What is needed
Retype, word for word, each line between the lines holding "Expand the Administration dropdown menu" and "Select the Account", inclusive, and leave the rest of the data alone.
☆ ☆ ☆
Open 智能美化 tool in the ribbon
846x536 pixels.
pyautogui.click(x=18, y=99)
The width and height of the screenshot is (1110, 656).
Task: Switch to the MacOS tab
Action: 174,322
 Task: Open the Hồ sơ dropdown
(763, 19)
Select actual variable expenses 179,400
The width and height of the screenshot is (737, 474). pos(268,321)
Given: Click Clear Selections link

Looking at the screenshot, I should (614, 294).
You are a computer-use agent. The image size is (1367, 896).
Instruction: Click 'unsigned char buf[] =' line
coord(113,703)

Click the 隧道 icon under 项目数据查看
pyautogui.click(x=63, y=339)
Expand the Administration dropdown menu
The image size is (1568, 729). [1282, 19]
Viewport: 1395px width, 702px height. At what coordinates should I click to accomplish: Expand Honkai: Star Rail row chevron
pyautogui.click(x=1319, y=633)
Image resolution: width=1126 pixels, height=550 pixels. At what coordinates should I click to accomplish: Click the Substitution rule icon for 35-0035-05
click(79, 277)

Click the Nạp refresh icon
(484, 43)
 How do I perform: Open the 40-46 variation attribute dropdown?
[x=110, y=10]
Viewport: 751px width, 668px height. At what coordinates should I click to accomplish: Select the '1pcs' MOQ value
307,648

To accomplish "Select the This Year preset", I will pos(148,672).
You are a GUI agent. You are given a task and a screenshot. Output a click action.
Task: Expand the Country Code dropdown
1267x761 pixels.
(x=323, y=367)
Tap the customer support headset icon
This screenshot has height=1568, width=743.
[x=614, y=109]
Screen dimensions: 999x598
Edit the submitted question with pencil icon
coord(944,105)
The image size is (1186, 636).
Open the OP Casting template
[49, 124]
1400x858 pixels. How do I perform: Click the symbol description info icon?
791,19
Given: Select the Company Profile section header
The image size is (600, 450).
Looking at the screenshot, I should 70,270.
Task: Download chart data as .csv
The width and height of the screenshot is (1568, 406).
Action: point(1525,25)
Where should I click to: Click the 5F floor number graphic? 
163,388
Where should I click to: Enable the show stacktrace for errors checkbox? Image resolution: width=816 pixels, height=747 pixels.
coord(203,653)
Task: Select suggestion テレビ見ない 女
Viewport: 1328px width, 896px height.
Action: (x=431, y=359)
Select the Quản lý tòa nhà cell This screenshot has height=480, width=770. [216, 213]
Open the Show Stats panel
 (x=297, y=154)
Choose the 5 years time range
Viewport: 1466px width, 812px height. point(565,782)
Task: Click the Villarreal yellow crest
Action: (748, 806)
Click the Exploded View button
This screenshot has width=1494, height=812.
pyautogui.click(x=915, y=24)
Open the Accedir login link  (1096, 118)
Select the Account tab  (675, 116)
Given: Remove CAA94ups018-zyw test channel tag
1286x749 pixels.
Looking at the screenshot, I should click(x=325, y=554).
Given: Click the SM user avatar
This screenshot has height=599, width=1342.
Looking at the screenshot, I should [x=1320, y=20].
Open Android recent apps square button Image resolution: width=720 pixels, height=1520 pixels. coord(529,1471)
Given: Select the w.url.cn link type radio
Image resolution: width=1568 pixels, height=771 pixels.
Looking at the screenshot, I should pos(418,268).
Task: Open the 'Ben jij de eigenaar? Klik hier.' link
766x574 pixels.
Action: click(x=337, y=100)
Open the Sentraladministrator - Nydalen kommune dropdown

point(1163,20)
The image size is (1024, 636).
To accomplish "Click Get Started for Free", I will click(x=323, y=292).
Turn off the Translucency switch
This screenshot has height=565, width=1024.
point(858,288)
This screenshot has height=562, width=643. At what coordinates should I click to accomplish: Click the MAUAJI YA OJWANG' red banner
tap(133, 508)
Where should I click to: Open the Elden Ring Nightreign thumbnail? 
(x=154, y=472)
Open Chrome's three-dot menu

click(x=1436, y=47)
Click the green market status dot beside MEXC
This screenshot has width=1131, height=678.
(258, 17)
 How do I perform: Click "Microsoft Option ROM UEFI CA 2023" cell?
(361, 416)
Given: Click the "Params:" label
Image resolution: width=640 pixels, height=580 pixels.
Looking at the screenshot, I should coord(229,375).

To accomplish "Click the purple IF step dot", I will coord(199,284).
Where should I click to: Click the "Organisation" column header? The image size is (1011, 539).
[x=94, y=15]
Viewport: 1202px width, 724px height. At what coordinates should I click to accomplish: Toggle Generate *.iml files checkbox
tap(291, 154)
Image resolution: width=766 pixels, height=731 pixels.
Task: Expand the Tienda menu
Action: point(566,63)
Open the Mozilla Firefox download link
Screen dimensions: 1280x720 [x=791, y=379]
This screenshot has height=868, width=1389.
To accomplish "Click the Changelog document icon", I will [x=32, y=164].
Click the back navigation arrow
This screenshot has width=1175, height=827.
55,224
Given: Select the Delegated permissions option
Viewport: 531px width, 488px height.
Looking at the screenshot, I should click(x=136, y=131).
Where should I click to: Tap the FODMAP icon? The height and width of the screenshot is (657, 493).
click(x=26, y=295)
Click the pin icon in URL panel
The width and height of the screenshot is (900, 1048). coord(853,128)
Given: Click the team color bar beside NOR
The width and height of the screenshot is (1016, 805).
☆ ☆ ☆
Exercise solution
Expand the Administration dropdown menu
The image size is (1568, 729). [1282, 19]
Viewport: 1395px width, 702px height. At what coordinates should I click to accomplish: Expand Honkai: Star Rail row chevron
pyautogui.click(x=1319, y=633)
Image resolution: width=1126 pixels, height=550 pixels. At what coordinates should I click to accomplish: Click the Substitution rule icon for 35-0035-05
click(79, 277)

Click the Nạp refresh icon
(484, 43)
 How do I perform: Open the 40-46 variation attribute dropdown?
[x=110, y=10]
Viewport: 751px width, 668px height. At what coordinates should I click to accomplish: Select the '1pcs' MOQ value
307,648

To accomplish "Select the This Year preset", I will pos(148,672).
You are a GUI agent. You are given a task and a screenshot. Output a click action.
Task: Expand the Country Code dropdown
1267x761 pixels.
(x=323, y=367)
Tap the customer support headset icon
This screenshot has height=1568, width=743.
[x=614, y=109]
Screen dimensions: 999x598
Edit the submitted question with pencil icon
coord(944,105)
The image size is (1186, 636).
Open the OP Casting template
[49, 124]
1400x858 pixels. How do I perform: Click the symbol description info icon?
791,19
Given: Select the Company Profile section header
The image size is (600, 450).
Looking at the screenshot, I should 70,270.
Task: Download chart data as .csv
The width and height of the screenshot is (1568, 406).
Action: point(1525,25)
Where should I click to: Click the 5F floor number graphic? 
163,388
Where should I click to: Enable the show stacktrace for errors checkbox? Image resolution: width=816 pixels, height=747 pixels.
coord(203,653)
Task: Select suggestion テレビ見ない 女
Viewport: 1328px width, 896px height.
Action: (x=431, y=359)
Select the Quản lý tòa nhà cell This screenshot has height=480, width=770. [216, 213]
Open the Show Stats panel
 (x=297, y=154)
Choose the 5 years time range
Viewport: 1466px width, 812px height. point(565,782)
Task: Click the Villarreal yellow crest
Action: (748, 806)
Click the Exploded View button
This screenshot has width=1494, height=812.
pyautogui.click(x=915, y=24)
Open the Accedir login link  (1096, 118)
Select the Account tab  (675, 116)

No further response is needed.